I have some data files from a legacy system that I would like to process using Awk. Each file consists of a list of records. There are several different record types and each record type has a different set of fixed-width fields (there is no field separator character). The first two characters of the record indicate the type, from this you then know which fields should follow. A file might look something like this:

AAField1Field2LongerField3
BBField4Field5Field6VeryVeryLongField7Field8
CCField99

Using Gawk I can set the FIELDWIDTHS, but that applies to the whole file (unless I am missing some way of setting this on a record-by-record basis), or I can set FS to "" and process the file one character at a time, but that's a bit cumbersome.

Is there a good way to extract the fields from such a file using Awk?

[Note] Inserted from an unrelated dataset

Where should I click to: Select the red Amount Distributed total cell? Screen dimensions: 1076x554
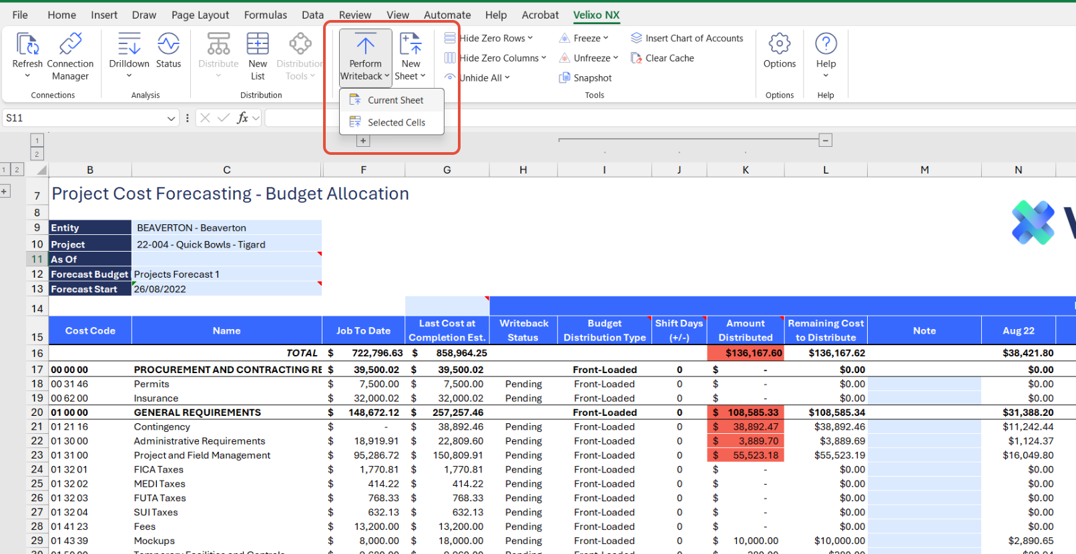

Edit: Yes, I could use Perl (or something else). I'm still keen to know whether there is a sensible way of doing it with Awk though.

A: 

Better use some fully featured scripting language like perl or ruby.

Petar Kabashki
+3  A: 

G'day,

Could you use Perl and then select an unpack template based on the first two chars of the line?

HTH

cheers,

Rob Wells
Yes, thanks. I haven't touched Perl in a decade, but if I don't find a sensible way of achieving this with Awk I may follow your suggestion.
Dan Dyer
A: 

What about 2 scripts? E.g. 1st script inserts field separators based on the first characters, then the 2nd should process it?

Or first of all define some function in your AWK script, which splits the lines into variables based on the input - I would go this way, for the possible re-usage.

Zsolt Botykai
+4  A: 

You probably need to suppress (or at least ignore) awk's built-in field separation code, and use a program along the lines of:

awk '/^AA/ { manually process record AA out of $0 }
     /^BB/ { manually process record BB out of $0 }
     /^CC/ { manually process record CC out of $0 }' file ...

The manual processing will be a bit fiddly - I suppose you'll need to use the substr function to extract each field by position, so what I've got as one line per record type will be more like one line per field in each record type, plus the follow-on printing.

I do think you might be better off with Perl and its unpack feature, but awk can handle it too, albeit verbosely.

Jonathan Leffler
I don't think the "`$0 ~`" is necessary - the `/^AA/` part does the match all by itself.
Dennis Williamson
You're right; what I wrote is not wrong, but neither is it minimal.
Jonathan Leffler
+3  A: 

You maybe can use two passes:

1step.awk

/^AA/{printf "2 6 6 12"    }
/^BB/{printf "2 6 6 6 18 6"}
/^CC/{printf "2 8"         }
{printf "\n%s\n", $0}

2step.awk

NR%2 == 1 {FIELDWIDTHS=$0}
NR%2 == 0 {print $2}

And then

awk -f 1step.awk sample  | awk -f 2step.awk
Aleksey Otrubennikov
+6  A: 

Hopefully this will lead you in the right direction. Assuming your multi-line records are guaranteed to be terminated by a 'CC' type row you can pre-process your text file using simple if-then logic. I have presumed you require fields1,5 and 7 on one row and a sample awk script would be.

BEGIN {
        field1=""
        field5=""
        field7=""
}
{
    record_type = substr($0,1,2)
    if (record_type == "AA")
    {
        field1=substr($0,3,6)
    }
    else if (record_type == "BB")
    {
        field5=substr($0,9,6)
        field7=substr($0,21,18)
    }
    else if (record_type == "CC")
    {
        print field1"|"field5"|"field7
    }
}

Create an awk script file called program.awk and pop that code into it. Execute the script using :

awk -f program.awk < my_multi_line_file.txt
Darren Atkinson
You can just use matching similar to Jonathan Leffler's answer. Then do your substring extraction.